2013-02-15 00:20:27 | 日記
 まず始めに。
 この一件は高校の先生に非があることは間違いありませんが、100%の責任を先生に負わせるのはどうなの?と思っています。その観点からの考え方をまとめるのに非常に時間がかかりました。

 体罰を肯定するわけではありません。でも「責任を取るのは、教師一人なのか?」という観点なんです。
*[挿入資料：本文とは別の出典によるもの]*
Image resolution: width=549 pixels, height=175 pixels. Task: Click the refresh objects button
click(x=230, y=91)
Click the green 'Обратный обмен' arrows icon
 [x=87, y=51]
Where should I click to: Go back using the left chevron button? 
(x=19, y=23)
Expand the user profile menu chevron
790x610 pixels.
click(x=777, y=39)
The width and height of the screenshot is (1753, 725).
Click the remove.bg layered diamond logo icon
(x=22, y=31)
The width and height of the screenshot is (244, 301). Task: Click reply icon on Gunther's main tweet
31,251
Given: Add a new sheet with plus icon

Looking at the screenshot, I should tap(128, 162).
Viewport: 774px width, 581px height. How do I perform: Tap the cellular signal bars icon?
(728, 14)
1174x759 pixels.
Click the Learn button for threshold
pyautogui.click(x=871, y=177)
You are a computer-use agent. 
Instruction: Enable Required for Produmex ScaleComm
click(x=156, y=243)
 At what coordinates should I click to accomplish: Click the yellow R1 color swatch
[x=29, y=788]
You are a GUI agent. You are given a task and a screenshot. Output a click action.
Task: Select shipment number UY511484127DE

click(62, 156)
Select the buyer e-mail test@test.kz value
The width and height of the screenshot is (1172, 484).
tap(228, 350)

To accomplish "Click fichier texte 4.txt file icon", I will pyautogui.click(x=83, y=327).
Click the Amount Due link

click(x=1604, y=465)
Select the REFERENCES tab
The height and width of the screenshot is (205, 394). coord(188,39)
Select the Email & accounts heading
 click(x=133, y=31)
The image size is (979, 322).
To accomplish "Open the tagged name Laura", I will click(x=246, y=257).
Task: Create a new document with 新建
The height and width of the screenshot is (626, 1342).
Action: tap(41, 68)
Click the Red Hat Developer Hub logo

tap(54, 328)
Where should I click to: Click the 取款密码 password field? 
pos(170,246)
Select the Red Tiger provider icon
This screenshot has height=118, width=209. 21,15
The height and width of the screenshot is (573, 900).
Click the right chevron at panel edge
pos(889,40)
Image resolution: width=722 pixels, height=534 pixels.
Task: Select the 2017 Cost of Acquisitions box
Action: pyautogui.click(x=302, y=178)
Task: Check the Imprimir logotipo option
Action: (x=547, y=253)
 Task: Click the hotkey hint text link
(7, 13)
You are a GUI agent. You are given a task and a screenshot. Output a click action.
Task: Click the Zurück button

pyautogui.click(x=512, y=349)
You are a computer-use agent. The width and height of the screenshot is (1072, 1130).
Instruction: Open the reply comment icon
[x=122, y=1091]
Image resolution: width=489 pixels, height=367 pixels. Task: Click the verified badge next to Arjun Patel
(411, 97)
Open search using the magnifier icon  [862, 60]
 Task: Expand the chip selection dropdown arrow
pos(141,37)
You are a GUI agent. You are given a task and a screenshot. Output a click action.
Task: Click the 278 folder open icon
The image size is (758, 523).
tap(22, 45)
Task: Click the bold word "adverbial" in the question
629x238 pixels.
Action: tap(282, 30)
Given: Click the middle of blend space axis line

 たとえば、報道されている情報で知る限り、今回の事件以前に「体罰がある」との公益通報を教育委員会は受けていたそうですね。にも関わらず、その時点では簡単な調査で「おとがめなし」だったわけです。
 
 ところが、今日(2月14日)の報道でこの先生は「懲戒免職処分」となりました。その処分理由には「体罰に相当の常習性が認められるから」というものがありました。

えっ!!矛盾していませんか?


 公益通報は一昨年のものです。その時点で「問題なし」と判断しているにも関わらず、今日の免職理由では「体罰に常習性がある」です。常習性って1年程度で成立するんですか?

 もちろん、この先生にも非はあります。しかしながら、事実が分かった時点で、責任ある立場の人間がきちんと対応していれば、少なくとも今回の悲劇は未然に防げたはずなんです。この先生を免職にするなら、以前に問題が発覚した時点できちんと対応できなかった管理職や、教育委員を含めてそれ相応の対場に応じた処分(あるいは自身によって身を処してもいいですが)があるのではないでしょうか?

 というのも、今の時期は、毎年恒例の「そろばんボランティア指導出前授業」で、小学校をお邪魔します。
 先日5年ぶりに訪れた小学校がありました。以前訪問した時は残念ながら小学校はいい状態ではありませんでした。あいさつはできない。授業中に集中できない。まさしく「学校崩壊」寸前の状況だったと記憶しています。
 しかしながら、今年訪れた際にはまず朝一番、校門に週番担当の児童が立っています。そして元気よく「おはようございます!」。これには面喰いました。そして職員室に訪れるまで、出会う生徒がみんなごあいさつをしてくれます。そしてその眼には元気がみなぎっています。
 出迎えてくださった校長先生に、以前のこと、今日の印象を正直にお話しました。すると、いろいろとお話をしてくだいました。その中で印象に残っている会話をいくつかご紹介します。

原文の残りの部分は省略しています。